USDA’s July production report projected an average spring wheat yield of 38 bushels for North Dakota, 61 bushels for Minnesota, 26 for Montana and 34 for South Dakota. All of the USDA data is based directly on producer surveys with no objective yield surveys taken in fields. The upcoming August and September USDA estimates will follow the same pattern for yield, but it is uncertain when major adjustments for abandoned acres will be included. In its July estimate, USDA pegged planted acres of spring wheat in MT, SD and ND at 8.55 million, and harvested at 8.22 million, reflecting a 4 percent abandonment level. For durum in MT and ND it pegged planted acres at 1.75 million, with expected harvested at 1.7 million, just 3 percent abandoned. If final harvested acre ratios fall to levels seen in 2002 across the region, there is another 1 million acres that need to be taken out from final production equations. This is a significant number, and some producers say it will be even higher.

Emotions are high this growing season, especially for producers in the heart of the severe drought conditions. The unexpected higher yield estimate and decline in prices since the beginning of July due to a number of factors has intensified these emotions. The wheat tour results are just one piece of information the markets react to. Two of the three days of the tour, the market moved higher, with analysts citing other factors as well, such as technical sell points, corn and soybean weather forecasts, and the start of spring wheat harvest impacting trends. The final harvest and yield reports from producers themselves, as well as a full recognition of abandoned acres, and both domestic and international demand factors, will all be the final driving forces in establishing the value of the 2017 crop.
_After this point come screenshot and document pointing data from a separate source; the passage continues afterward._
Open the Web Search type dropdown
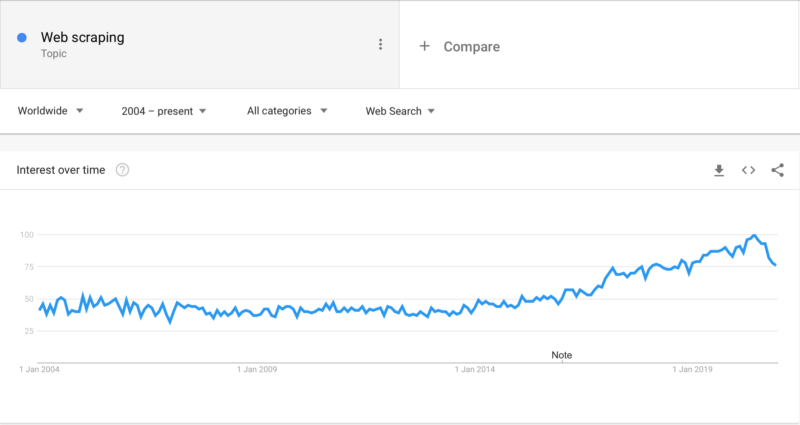The width and height of the screenshot is (800, 425). [x=400, y=111]
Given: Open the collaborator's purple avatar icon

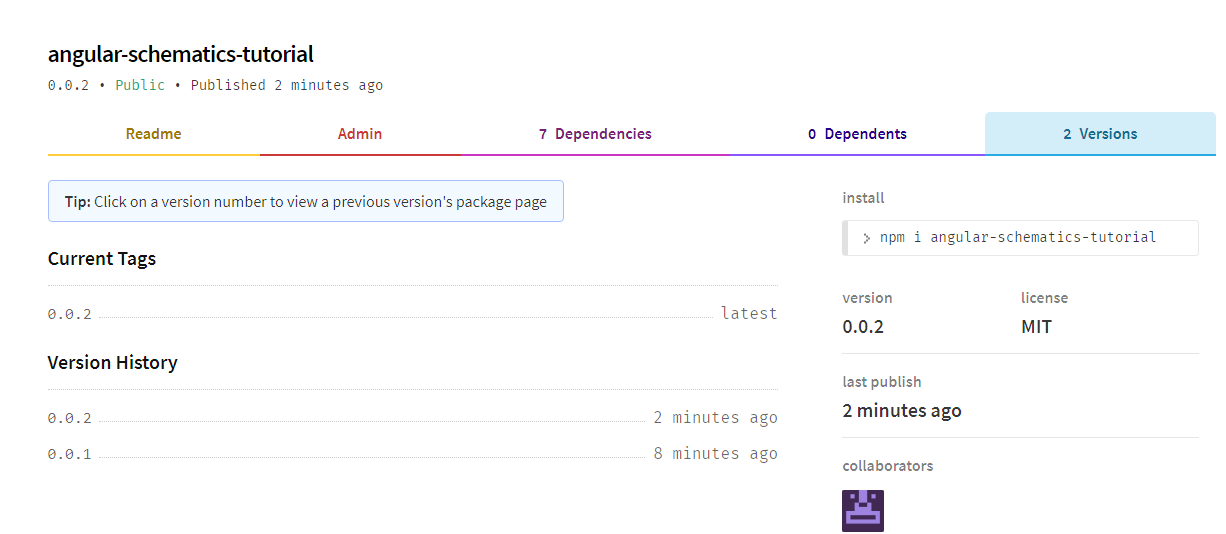Looking at the screenshot, I should coord(862,510).
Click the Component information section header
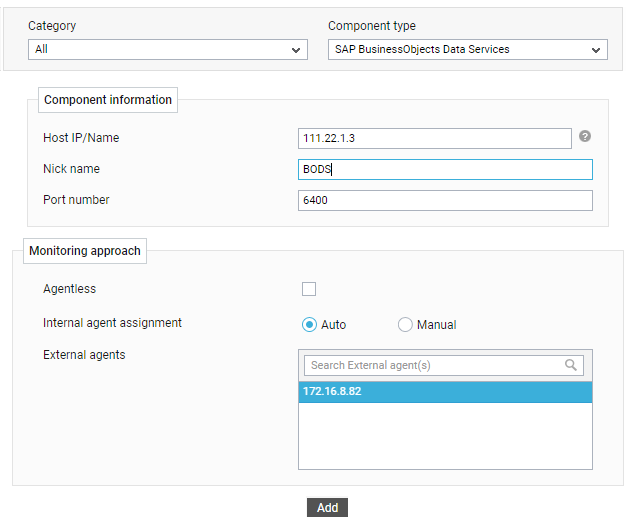 click(108, 100)
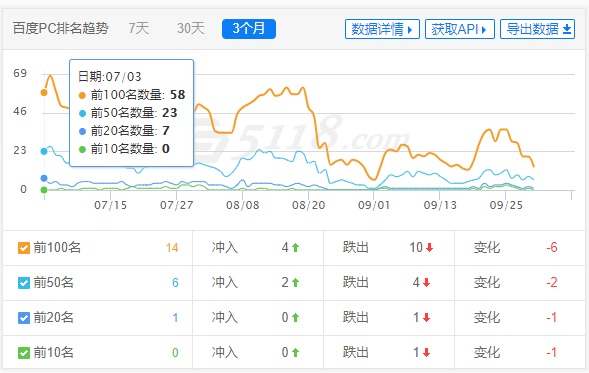
Task: Click the 获取API button
Action: point(459,29)
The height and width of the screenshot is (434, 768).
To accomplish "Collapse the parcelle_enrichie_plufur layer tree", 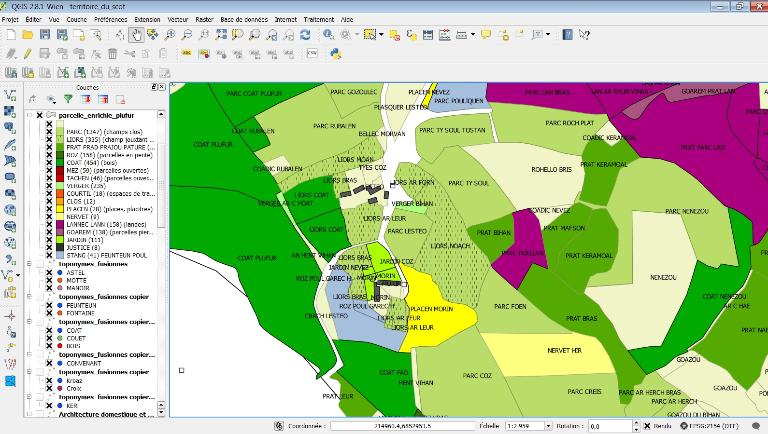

When the full extent of the drought impacted production areas are considered, it certainly appears the tour overestimated both spring wheat and durum yield potential in 2017. For durum it is significant since likely two‐thirds of the main region wasn’t part of the survey routes. For spring wheat it may not be as significant because there is strong yield potential in the eastern 1/3 of the state into Minnesota that will offset some, but not all of the reduction in harvested acres in the west. According to the National Ag Statistics Service, in 2017, 34 percent of North Dakota’s spring wheat acres are in the eastern 1/3 of the state, 29 percent in the central 1/3 and 37 percent in the western 1/3. Tour organizers have noted the strong negative reaction from producers from the final yield results, and also heard from the NDWC and producers during the tour about concerns over the lack of accounting for abandoned acres and lack of field counts in western areas. It will lead to some reevaluation of routes in future tours, or recognition of the need to weight field counts to better account for significant crop condition differences between regions. The tour has been conducted for more than 20 years, and it has

provided a great opportunity to build connections between producers in this region and some of its most important customers. This year may have added some challenges, but it also provides an opportunity to expand communication along all segments of the industry. Millers and other end‐users of wheat grown in our region need to have producers be successful, for them to be successful.